El celecoxib forma parte de una nueva generación de fármacos antiinflamatorios no esteroideos (AINE). Comparado con los AINE convencionales, el celecoxib puede tener menos efectos secundarios gastrointestinales cuando se usa a largo plazo. Se recomienda para el alivio del dolor crónico producido por la osteoartritis y la artritis reumatoidea. Esta revisión examinó la eficacia del celecoxib para el alivio del dolor agudo. Dos ensayos aportaron datos y mostraron que una dosis de 200 mg de celecoxib fue al menos tan efectiva como una de 600/650 mg de aspirina y una de 1000 mg de paracetamol para el alivio del dolor postoperatorio. No se reportaron efectos adversos serios pero no hubo información suficiente para el análisis cuantitativo de los mismos.

Dipirona en dosis única para el dolor agudo postoperatorio

La dipirona en dosis única es un analgésico efectivo para el tratamiento del dolor postoperatorio agudo en adultos.

La dipirona es una medicina popular para aliviar el dolor en muchos países y se usa para tratar el dolor postoperatorio, el dolor cólico, el dolor del cáncer y la migraña. Otros países han prohibido su uso (p.ej. en EEUU y en el Reino Unido) por su asociación con enfermedades como la agranulocitosis, que pueden poner en peligro la vida. Esta revisión muestra que la dipirona en dosis única es efectiva en los adultos con dolor postoperatorio moderado o intenso y se encontró que una dosis de 500 mg de dipirona por vía oral es de eficacia similar a ibuprofeno 400 mg. Los efectos adversos fueron mal informados, pero los más frecuentes fueron somnolencia, malestar gástrico y náuseas

Dosis oral única de ibuprofeno y diclofenac para el dolor postoperatorio

Ambos fármacos actúan bien. La elección entre ellos dependerá de la dosis, la seguridad y el costo.

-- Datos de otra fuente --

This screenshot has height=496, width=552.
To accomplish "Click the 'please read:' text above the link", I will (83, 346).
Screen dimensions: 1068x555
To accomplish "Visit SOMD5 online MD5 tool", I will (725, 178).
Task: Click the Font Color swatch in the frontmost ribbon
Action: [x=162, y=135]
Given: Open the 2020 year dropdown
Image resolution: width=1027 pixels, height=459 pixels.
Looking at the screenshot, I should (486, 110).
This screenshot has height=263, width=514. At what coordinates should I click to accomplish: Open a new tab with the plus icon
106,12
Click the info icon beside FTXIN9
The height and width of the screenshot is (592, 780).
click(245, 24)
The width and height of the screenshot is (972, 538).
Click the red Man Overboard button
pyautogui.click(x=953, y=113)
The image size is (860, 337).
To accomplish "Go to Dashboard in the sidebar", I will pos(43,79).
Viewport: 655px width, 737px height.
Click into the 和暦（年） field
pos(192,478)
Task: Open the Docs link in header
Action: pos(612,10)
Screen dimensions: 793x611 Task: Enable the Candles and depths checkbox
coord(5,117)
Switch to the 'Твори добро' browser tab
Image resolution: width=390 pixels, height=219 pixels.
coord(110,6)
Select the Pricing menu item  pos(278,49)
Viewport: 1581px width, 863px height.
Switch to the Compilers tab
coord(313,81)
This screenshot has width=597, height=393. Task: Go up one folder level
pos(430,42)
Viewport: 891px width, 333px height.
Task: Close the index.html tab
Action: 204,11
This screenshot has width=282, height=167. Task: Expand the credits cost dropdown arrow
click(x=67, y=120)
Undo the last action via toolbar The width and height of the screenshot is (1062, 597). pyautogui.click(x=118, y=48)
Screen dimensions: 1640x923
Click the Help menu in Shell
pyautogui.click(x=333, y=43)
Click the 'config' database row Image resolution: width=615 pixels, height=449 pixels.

Dosis única de dextropropoxifeno, solo y con paracetamol (acetaminofeno) para el dolor postoperatorio

La combinación de 65 mg de dextropropoxifeno con 650 mg de paracetamol demuestra una eficacia similar a 100 mg de tramadol para estudios de única dosis en el dolor postoperatorio, pero con una incidencia menor de efectos adversos. La misma dosis de paracetamol combinada con 60 mg de codeína parece más efectiva, no obstante, con la leve superposición en los intervalos de confianza del 95%, esta conclusión no es sólida. Los efectos adversos de ambas combinaciones fueron similares.